The tool, which was introduced in 2012, can concurrently identify all possibilities for a company’s global shipment, rule out several of these possibilities by weighing them against that company’s business rules, and prioritize the rest to arrive at the ideal reliable mode, load, carrier, route and booking recommendation, all within a couple of hours. It also has the capability to immediately update and re-optimize this recommendation at any time in the life of the shipment just in case any element of the shipment’s scenario changes – which is a big advantage.
Other Options
But even this new-and-improved form of optimization isn’t a panacea for every potential international shipping risk.
“The most successful international supply chains start with the kinds of good supply chain plans and decisions that optimization enables. But they’re also just as reliant on world-class execution – and the strategic use of things like visibility tools, premium services, and available supply chain expertise,” Saxena advised.
For example:
• By routinely checking on scheduled production milestones and comparing them against overseas vendors’ confirmed purchase orders to ensure things are happening on schedule, a company can learn about international orders that won’t be ready to ship even before they finish being manufactured – while there’s still ample time to come up with a Plan B or manage recipients’ expectations accordingly.

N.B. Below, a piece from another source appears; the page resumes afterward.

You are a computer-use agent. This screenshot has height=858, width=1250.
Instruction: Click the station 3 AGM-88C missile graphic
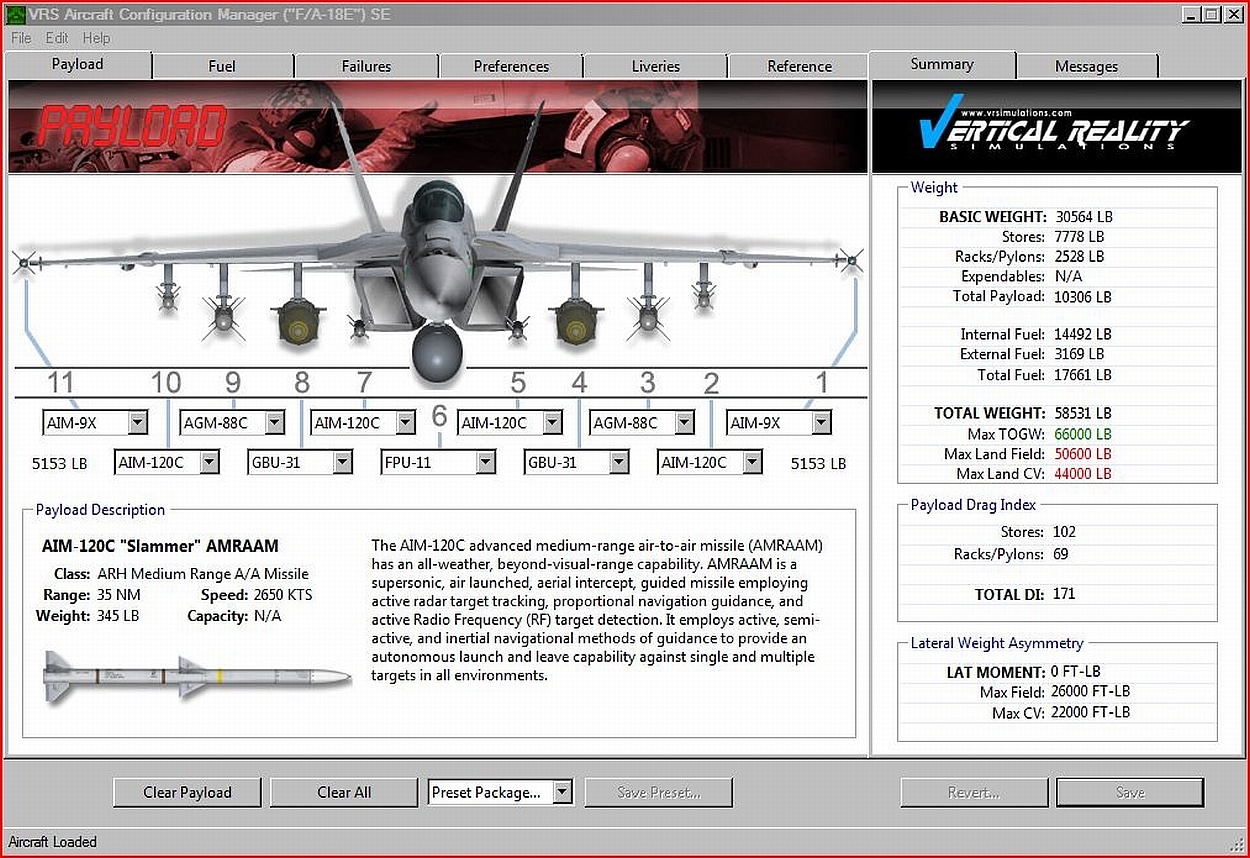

• By occasionally engaging in diversification – bringing goods into a different port, using a different carrier or mode or trying out a different supplier on a limited level – companies not only can become more familiar with available back-up resources, they’ll also be able to deploy them more readily should an issue like weather or labor dispute arise, because they’ll already have an established relationship with those entities.
• By proactively allotting some budget funds for expedited transportation options – thinking in terms of “when” such options will be needed rather than “if”—companies can elect to spend the money on time-definite ocean shipping, air shipments, or expedited land transportation when a shipment’s prompt delivery date is essential.
• And by working with logistics providers or consultants that already have a footprint in certain global markets, companies can essentially give themselves the benefits of years of experience in those markets – and enhance their ability to make experience-based decisions about shipments to or from those markets – almost overnight.
“No one single tactic, tool or technique can guarantee a company smooth sailing through an international supply chain each and every time,” said Saxena. “But many of them working in concert can certainly bring them much closer to that goal.”
Sailing The Ocean Blue
Like Columbus’s voyage, the story of globalization has the potential to travel in any number of exciting directions as it continues to unfold.
We know for instance, that nearsourcing has begun to gain traction with many North American companies, that many thriving manufacturing venues like China and India have become equally burgeoning consumer markets, and that imminent events like the Panama Canal expansion could change the game on many levels.
We also have seen that any number of events ranging from the meteorological to the manmade can alter the efficacy of even the best-designed global shipping plans in the blink of an eye.
However we also know that the practice of supply chain management is also in a state of continuous change – and that as the development of programs like ShipmentOptimizer attests, it often is change for the better.
“Whether it’s a more robust optimization tool or a new genre of service, everyone from carriers to 3PLs to systems developers alike is working toward creating solutions that will help companies more confidently and capably navigate what are still unfamiliar waters to many,” Saxena said.